Kultur : Aus reichen Körben

Ein Rückblick auf die Londoner Altmeister-Auktionen

Matthias Thibaut

Mit Blumen und Früchten schmückten sich die Londoner Altmeisterauktionen wie lange nicht mehr. Vor allem zwei Arbeiten des Niederländers Jan van Huysum versüßten das Ergebnis der Sotheby’s Auktion.
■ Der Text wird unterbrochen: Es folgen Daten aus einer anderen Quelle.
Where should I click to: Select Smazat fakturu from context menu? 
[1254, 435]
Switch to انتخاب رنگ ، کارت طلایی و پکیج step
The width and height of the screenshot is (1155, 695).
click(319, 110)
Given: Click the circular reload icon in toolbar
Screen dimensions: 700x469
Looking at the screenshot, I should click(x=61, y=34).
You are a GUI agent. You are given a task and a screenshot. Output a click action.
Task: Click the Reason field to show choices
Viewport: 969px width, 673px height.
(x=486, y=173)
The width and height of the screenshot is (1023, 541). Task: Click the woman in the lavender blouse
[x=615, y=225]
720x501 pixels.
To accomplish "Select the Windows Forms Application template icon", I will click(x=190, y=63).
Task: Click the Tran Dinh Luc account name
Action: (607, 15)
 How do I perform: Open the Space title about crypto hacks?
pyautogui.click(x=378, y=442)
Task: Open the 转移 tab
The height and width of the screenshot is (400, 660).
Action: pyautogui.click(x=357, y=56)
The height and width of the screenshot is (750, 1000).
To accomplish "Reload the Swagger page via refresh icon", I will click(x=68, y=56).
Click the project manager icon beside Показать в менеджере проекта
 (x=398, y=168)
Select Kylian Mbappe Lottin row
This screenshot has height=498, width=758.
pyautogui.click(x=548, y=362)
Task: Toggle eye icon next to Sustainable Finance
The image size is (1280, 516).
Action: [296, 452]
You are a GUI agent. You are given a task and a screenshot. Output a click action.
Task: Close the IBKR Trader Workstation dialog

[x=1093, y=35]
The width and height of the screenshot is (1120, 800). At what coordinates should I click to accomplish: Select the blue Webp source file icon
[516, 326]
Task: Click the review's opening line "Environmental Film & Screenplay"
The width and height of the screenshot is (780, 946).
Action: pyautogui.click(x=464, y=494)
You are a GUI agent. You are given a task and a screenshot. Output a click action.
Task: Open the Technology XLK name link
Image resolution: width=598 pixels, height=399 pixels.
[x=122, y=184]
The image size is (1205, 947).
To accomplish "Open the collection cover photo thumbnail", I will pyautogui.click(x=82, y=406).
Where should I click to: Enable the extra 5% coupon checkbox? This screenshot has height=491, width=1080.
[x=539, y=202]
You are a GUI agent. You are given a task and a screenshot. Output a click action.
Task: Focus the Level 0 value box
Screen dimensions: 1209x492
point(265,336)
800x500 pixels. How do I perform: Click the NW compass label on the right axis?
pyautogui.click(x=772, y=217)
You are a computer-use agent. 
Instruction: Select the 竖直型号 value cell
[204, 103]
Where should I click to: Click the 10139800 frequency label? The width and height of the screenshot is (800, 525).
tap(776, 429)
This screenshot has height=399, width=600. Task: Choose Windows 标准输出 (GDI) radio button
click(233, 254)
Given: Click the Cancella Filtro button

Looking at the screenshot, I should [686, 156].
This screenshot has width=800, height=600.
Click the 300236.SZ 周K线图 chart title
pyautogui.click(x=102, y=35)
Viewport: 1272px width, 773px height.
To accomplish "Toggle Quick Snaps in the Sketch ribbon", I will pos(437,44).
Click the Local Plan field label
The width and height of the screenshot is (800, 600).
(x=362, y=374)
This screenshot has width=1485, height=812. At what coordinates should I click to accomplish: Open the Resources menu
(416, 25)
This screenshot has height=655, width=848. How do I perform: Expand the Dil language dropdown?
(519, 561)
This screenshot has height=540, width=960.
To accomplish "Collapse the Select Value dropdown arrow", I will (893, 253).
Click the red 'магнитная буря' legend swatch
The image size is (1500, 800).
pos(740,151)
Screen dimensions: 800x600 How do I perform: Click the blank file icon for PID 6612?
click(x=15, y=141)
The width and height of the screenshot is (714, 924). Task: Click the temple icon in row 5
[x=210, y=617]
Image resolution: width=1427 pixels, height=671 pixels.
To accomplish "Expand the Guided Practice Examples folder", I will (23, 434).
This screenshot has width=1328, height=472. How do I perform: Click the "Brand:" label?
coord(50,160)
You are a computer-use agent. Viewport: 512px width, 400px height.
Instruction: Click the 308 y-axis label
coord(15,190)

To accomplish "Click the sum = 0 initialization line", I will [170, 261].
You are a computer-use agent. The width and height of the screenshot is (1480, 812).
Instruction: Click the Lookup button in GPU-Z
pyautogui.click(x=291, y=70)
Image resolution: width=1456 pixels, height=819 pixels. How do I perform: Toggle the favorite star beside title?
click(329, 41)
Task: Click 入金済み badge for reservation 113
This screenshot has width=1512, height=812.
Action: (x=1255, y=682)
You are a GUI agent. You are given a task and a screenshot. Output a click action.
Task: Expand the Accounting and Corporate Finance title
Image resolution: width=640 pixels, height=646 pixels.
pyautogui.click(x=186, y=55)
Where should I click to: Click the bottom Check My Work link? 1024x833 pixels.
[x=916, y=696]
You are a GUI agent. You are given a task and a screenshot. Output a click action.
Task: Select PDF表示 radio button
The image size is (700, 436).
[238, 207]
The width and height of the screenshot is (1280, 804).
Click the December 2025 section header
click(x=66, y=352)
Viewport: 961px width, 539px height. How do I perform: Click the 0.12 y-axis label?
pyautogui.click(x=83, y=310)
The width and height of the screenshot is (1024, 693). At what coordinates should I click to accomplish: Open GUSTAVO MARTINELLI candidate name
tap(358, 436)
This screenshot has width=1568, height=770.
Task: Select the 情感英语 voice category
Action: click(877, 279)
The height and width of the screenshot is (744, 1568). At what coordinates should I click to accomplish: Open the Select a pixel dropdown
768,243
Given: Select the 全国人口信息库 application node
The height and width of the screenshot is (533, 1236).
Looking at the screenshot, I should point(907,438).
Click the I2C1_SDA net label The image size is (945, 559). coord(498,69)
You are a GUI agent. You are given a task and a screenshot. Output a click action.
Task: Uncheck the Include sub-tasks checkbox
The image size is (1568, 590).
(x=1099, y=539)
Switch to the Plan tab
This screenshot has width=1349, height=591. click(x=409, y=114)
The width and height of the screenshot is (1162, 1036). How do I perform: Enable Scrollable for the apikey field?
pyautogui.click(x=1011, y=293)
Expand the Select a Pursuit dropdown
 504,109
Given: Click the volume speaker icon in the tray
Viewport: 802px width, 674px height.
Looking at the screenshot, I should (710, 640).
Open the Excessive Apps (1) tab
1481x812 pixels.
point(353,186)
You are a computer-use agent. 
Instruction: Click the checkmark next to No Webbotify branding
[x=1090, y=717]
Van Huysums feine Blumensträuße und Fruchtkörbe kosteten schon zu seinen Lebzeiten im frühen 18. Jahrhundert so viel wie ein Bürgerhaus –nun bezahlte ein Telefonbieter für einen Blumenstrauß des Meisters 3,029 Millionen Pfund und gleich anschließend für ein auf 1 bis 1,5 Millionen Pfund taxiertes Früchtestück 4,93 Millionen Pfund.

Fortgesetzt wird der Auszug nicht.